Oxidative DNA damage is involved in cigarette smoke-induced lung injury in rats.

Abstract

Reactive oxygen species (ROS) induced by exogenous toxicants are suggested to be involved in carcinogenesis by oxidative modification of DNA. 8-Hydroxyl-2-deoxyguanosine (8-OHdG) has been considered as a reliable biomarker for oxidative DNA damage both in vivo and in vitro studies. But the effect of smoking on oxidative damage has not yet been fully elucidated. Wistar rats were exposed to cigarette smoke at concentrations of 20 and 60% for 30min, twice/day for 45weeks. Then the histopathology of lung tissues, levels of ROS, 8-OHdG, and total antioxidant (T-AOC), expression of DNA repair enzymes, e.g. 8-oxyguaine DNA glycosylase (OGG1), and MutThomolog 1 (Oxidized Purine Nucleoside Triphosphatase, MTH1) were determined in urine, peripheral blood lymphocytes, and lung tissue. The results showed that long-term cigarette smoke exposure can cause obvious damages of lung tissue in rats. In addition, a significant and cigarette smoke concentration-dependent increase in ROS and 8-OHdG were observed compared with the non-exposed control rats.
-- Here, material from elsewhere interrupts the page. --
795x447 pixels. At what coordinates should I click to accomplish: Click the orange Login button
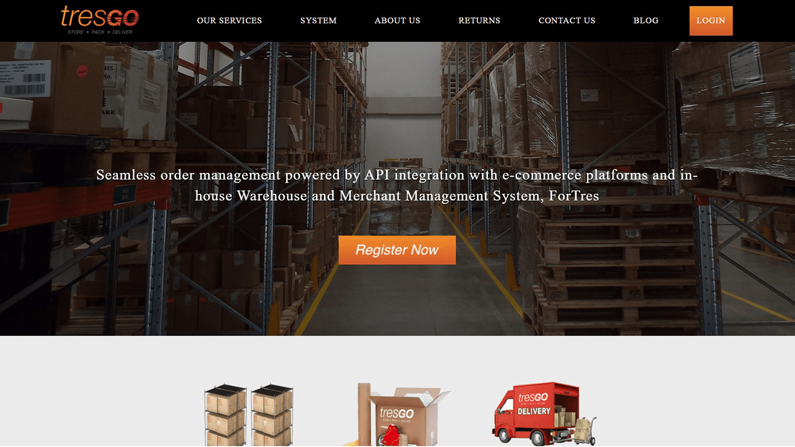[711, 21]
In contrast, the expression of OGG1 and MTH1, and T-AOC levels were obviously decreased after long-term exposure to cigarette smoke. These findings indicate that long-term exposure to cigarette smoker increases ROS levels, decreases total antioxidant capacity, and interferes DNA repair capacity that eventually induces oxidative DNA damage, which appears to play an important role in cigarette smoke-induced lung injury in rats, and determination of 8-OHdG levels might be a useful method for monitoring oxidative damage in cigarette smokers.